Nebenfiguren, wie Tammies beste Freundin und die Eltern, wurden sehr gelungen gezeichnet. Auch deren Ängste wurde gut transportiert. Allerdings hatte ich, genau wie Tammie und ihre Eltern, Probleme mit dem Verhalten des älteren Bruders. Hier hat mir noch mehr Aufklärung gefehlt. Auch die Hintergrundgeschichte zu Tammies Krankheit wurde nur blass beschrieben. Mit ein paar mehr Buchseiten, wären diese Makel ganz sicher verschwunden.

Für mich persönlich hat die Autorin den Fokus irgendwann zu sehr auf andere Figuren versetzt. So wurde sich sehr viel mehr mit Fynns Hund beschäftigt, als wie mit Tammie. Das empfand ich als schade, denn so hatte ich wieder das Gefühl, dass die Hauptfigur sich nicht wirklich IHREM Leben stellt.

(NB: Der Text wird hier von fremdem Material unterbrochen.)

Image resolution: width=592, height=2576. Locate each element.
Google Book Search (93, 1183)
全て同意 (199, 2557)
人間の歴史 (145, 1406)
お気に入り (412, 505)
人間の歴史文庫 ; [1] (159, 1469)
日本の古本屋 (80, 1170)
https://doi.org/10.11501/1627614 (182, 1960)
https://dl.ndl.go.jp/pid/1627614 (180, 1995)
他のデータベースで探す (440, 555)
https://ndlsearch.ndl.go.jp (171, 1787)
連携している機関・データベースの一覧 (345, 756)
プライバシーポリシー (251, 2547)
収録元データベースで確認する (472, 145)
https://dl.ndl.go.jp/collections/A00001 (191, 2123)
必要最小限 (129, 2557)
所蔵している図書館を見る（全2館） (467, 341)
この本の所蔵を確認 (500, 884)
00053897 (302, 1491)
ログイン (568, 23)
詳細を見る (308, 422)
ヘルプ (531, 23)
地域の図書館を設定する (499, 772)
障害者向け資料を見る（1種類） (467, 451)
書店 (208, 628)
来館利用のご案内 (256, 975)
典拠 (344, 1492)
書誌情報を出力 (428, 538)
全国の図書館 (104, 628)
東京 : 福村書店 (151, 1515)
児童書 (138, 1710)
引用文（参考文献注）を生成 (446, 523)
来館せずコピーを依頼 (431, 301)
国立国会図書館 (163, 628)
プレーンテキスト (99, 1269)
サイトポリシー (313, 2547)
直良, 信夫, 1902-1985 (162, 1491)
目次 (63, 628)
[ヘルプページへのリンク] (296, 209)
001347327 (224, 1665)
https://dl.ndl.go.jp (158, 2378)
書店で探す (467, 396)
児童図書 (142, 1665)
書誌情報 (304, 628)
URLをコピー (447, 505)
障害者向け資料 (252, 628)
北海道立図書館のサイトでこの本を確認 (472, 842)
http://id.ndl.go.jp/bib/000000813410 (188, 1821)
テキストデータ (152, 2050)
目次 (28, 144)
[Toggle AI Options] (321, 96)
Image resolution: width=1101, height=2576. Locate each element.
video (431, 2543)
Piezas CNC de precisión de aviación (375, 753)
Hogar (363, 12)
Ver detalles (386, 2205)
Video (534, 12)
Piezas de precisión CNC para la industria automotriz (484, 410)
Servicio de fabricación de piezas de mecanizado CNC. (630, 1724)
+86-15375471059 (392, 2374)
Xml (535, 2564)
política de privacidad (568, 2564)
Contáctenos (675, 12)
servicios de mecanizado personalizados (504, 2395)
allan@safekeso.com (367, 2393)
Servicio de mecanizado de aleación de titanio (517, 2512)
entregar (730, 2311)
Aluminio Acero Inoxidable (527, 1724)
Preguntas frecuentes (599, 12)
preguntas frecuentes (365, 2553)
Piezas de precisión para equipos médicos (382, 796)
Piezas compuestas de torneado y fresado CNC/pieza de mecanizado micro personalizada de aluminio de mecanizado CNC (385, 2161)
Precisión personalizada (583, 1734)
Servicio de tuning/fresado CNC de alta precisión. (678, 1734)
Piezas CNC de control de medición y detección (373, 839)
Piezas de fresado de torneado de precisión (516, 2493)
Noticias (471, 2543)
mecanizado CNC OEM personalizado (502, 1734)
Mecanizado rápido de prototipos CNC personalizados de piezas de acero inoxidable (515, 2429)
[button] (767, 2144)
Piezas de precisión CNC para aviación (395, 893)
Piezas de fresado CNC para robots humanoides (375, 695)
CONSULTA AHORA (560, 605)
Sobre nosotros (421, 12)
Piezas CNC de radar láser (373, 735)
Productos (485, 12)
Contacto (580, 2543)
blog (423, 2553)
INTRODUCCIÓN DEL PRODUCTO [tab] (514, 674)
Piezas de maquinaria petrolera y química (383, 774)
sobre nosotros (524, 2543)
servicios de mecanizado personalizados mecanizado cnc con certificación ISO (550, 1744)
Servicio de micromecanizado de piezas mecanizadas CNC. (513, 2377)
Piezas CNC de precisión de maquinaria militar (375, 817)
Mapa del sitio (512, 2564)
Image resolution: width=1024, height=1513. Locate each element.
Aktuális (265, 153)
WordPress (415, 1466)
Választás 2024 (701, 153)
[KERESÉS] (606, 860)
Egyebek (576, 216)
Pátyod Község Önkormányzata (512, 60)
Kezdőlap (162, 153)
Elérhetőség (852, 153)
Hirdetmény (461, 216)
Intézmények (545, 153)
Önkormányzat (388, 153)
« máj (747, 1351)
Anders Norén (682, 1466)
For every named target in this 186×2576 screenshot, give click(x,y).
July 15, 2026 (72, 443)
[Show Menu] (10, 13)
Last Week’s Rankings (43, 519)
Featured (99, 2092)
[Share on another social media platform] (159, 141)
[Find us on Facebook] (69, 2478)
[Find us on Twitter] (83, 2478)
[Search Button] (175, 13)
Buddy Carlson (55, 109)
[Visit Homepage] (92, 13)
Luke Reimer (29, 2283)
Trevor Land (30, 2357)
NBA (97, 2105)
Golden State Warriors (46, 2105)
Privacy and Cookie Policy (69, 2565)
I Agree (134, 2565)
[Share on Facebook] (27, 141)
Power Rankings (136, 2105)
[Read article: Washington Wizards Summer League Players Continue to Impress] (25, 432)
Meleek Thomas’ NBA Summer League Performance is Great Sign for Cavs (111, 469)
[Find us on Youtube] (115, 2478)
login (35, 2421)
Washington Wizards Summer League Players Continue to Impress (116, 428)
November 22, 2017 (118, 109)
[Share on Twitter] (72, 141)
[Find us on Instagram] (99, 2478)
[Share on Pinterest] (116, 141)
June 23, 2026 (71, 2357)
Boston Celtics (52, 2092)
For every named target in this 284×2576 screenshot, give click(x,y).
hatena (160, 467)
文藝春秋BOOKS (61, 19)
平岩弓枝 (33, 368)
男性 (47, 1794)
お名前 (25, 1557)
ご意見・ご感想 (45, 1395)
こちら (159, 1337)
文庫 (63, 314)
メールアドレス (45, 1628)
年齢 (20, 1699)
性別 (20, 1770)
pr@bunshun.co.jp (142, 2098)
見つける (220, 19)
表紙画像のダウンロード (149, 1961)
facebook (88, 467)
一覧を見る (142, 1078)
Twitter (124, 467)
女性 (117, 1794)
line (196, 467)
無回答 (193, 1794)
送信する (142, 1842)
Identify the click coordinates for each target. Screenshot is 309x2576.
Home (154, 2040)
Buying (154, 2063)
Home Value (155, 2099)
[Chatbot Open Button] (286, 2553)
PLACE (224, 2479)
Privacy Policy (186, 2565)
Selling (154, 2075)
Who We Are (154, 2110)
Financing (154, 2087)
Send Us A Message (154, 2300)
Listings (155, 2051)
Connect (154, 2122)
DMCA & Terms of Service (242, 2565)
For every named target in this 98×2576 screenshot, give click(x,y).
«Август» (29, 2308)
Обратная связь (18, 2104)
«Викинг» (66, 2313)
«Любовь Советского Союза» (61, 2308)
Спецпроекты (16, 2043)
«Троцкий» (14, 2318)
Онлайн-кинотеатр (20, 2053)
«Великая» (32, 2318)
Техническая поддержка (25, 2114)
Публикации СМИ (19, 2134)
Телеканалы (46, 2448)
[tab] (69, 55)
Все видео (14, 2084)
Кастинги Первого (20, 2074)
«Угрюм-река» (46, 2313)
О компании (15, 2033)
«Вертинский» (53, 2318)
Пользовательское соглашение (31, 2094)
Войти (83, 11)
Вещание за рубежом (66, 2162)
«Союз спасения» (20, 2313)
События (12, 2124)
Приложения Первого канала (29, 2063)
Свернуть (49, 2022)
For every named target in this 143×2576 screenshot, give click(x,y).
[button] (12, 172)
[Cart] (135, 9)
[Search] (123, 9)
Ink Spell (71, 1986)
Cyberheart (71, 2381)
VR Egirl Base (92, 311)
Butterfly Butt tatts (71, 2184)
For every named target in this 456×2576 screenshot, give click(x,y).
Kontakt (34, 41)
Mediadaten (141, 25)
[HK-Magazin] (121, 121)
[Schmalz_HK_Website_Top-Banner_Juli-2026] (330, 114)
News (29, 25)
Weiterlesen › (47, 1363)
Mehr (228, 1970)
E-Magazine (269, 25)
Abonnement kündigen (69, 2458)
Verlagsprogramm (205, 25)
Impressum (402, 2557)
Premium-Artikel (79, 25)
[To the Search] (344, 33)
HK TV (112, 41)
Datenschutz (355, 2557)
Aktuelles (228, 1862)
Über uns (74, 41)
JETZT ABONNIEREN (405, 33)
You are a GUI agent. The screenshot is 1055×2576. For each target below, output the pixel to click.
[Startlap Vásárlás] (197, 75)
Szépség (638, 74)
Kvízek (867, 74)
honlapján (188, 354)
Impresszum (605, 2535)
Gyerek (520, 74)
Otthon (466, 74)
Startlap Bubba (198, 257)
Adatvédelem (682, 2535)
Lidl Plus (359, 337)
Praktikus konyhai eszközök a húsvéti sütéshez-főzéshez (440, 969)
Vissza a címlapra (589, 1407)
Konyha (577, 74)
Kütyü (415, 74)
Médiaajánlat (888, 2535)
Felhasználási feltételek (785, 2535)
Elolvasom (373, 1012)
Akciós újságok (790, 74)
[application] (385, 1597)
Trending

Am Erzählstil in sich habe ich nichts zu bemängeln. Die Seiten flogen im nu an mir vorbei.

Tacheles…

Ruth Olshan schreibt dicht und flößt ihren Figuren jede Menge Leben ein. An der Ausarbeitung in der Handlung haperte es für meinen Geschmack noch. Auch das der Fokus bisweilen zu sehr von der Hauptfigur wegging, empfand ich als schade. ALL DIE SCHÖNEN DINGE bietet nichtsdestotrotz fiel Potenzial und schenkte mir ein sehr kurzweiliges Lesevergnügen.